I didn't buy this one...it was a Fathers day gift.  I had to pretend I was excited to get it...
	

	
	
		
		



		
			






Mike


----------



## mike5051 (Jun 24, 2017)

It has bathed for 4.5 hrs and seared over charcoal after cooking a chicken, I wasn't lighting charcoal just to sear a Tri Tip!  
	

	
	
		
		



		
		
	


	

















tri tip 1.jpg



__ mike5051
__ Jun 24, 2017






Checked IT after searing...













tt temp.jpg



__ mike5051
__ Jun 24, 2017






I think it is perfect!













sliced 1.jpg



__ mike5051
__ Jun 24, 2017


















sliced 2.jpg



__ mike5051
__ Jun 24, 2017






Mike


----------



## b-one (Jun 24, 2017)

That looks great! Notice any difference from your usual method?


----------



## mike5051 (Jun 24, 2017)

b-one said:


> That looks great! Notice any difference from your usual method?


I usually indirect grill until 125 IT, and then reverse sear.  The SV will hold the TT at 125 for hours and when I'm ready to eat...throw it on the grill!  I find that aspect quite convenient and tasty.  I had the TT waiting in the SV bath until my whole chicken was done on the kettle.  No worries about over cooking or cooling off, just take it out of the bath, dry it off and sear when YOU are ready to eat.  That is a big difference from trying get the timing right for serving.

Mike


----------



## b-one (Jun 24, 2017)

Was it anymore tender then normal?


----------



## mike5051 (Jun 24, 2017)

b-one said:


> Was it anymore tender then normal?


Same texture and tenderness as when I nail one on the grill.  Much less stress about overcooking the TT.  My blood pressure skyrockets when I screw up a cook.

Mike


----------



## SmokinAl (Jun 25, 2017)

Fantastic job Mike!

It looks delicious!

Point!

Al


----------



## hillbillyrkstr (Jun 25, 2017)

I've done half a dozen or more tri tips in the sous vide now. I have no doubt the longer you leave them in the bath the more tender they get. The only time it's failed me is on a thinner venison steak. After 4 hours in the bath (way longer than the normal hour or 2) the texture was starting to get a bit mushy.


----------



## b-one (Jun 25, 2017)

mike5051 said:


> b-one said:
> 
> 
> > Was it anymore tender then normal?
> ...



I hear you on the bp!


----------



## b-one (Jun 25, 2017)

hillbillyrkstr said:


> I've done half a dozen or more tri tips in the sous vide now. I have no doubt the longer you leave them in the bath the more tender they get. The only time it's failed me is on a thinner venison steak. After 4 hours in the bath (way longer than the normal hour or 2) the texture was starting to get a bit mushy.

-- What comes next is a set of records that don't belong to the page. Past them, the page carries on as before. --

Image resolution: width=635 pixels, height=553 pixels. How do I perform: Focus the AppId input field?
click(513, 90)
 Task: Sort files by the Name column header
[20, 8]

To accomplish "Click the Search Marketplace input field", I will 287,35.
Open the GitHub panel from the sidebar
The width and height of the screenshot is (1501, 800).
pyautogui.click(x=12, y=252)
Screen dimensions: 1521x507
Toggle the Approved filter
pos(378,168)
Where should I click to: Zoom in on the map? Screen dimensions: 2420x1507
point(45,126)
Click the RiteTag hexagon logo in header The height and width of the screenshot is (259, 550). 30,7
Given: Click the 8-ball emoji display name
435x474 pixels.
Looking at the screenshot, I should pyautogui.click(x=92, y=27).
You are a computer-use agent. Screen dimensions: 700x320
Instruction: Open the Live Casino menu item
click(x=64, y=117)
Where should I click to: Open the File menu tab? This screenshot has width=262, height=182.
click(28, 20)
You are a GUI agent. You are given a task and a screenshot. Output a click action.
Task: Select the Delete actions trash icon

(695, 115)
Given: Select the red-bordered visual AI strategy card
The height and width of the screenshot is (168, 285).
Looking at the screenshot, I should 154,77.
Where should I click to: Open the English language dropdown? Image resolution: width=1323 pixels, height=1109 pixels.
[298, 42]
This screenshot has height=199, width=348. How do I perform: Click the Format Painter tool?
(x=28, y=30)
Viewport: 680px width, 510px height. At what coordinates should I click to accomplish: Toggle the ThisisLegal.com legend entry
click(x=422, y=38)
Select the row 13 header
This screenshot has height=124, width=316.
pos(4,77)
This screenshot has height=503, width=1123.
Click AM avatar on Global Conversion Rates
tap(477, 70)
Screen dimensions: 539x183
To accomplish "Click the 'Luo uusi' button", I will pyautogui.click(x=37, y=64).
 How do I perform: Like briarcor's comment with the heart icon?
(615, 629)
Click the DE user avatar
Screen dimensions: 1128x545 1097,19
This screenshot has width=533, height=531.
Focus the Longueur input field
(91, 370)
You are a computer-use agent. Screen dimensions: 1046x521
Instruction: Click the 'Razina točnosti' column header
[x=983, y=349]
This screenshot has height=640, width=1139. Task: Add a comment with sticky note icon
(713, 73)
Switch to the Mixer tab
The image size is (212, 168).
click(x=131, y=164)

I'm normally happy with the TT unless it's just a bad piece of meat. I don't think SV is for me but see how it could be helpful.


----------



## hillbillyrkstr (Jun 25, 2017)

Helpful in plenty of ways.

It'll make meat more tender (especially tougher cuts).

It is a great way to warm up leftovers. A medium rare steak from the night before is tough to keep medium rare when warm up in the microwave. It's perfect in the sous vide. I think a lot of people over look this part of sous vide cooking. 

And it really helps with timing. For instance you can cook a steak in an hour but a few more hours doesn't hurt it only helps. So if you put your steak in and go outside to do yard work or whatever and run late with what it is your doing your meat doesn't over cook. Then again after an hour it's still a perfectly cooked steak. 



To many positives to sv to overlook.


----------



## mike5051 (Jun 25, 2017)

SmokinAl said:


> Fantastic job Mike!
> 
> It looks delicious!
> 
> ...


Thanks for the praise and point Al!


----------



## ddrian (Jul 1, 2017)

b-one said:


> I'm in,still not buying one. Let's see how it goes. Hopefully you started this awhile ago so it's not a midnight snack.


Before I bought one I used a large crock pot and a small heating unit that I built for 35.00. Worked great and let me test sous vide before making the investment! 
There is a link on you tube for building the unit. ! Simple! 
I ended up buying the Vacmaster unit and it's great! I still use the first one for cooking sides and such like corn etc!


----------